%%
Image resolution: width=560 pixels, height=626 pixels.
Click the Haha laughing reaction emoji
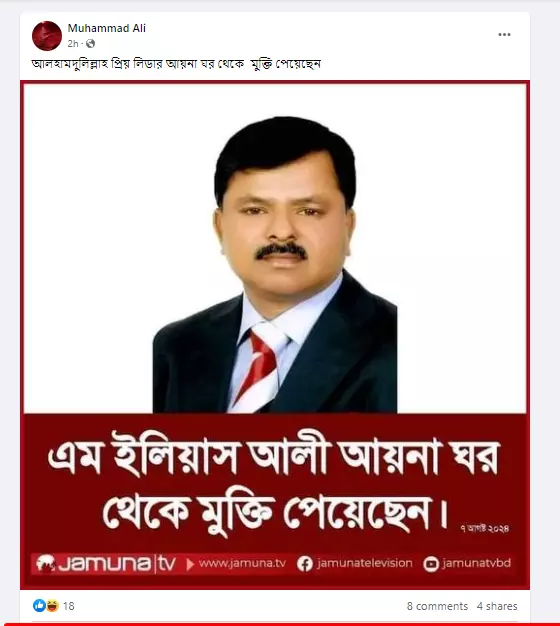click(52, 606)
%%
%%
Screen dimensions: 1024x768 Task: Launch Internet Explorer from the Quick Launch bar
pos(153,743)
%%
__INSTRUCTION__
Can you retype the records from the line with "Image resolution: width=560" through the line with "click(52, 606)", both lines included, without the pictures?

__FINISHED EXERCISE__
Image resolution: width=560 pixels, height=626 pixels.
Click the Haha laughing reaction emoji
click(52, 606)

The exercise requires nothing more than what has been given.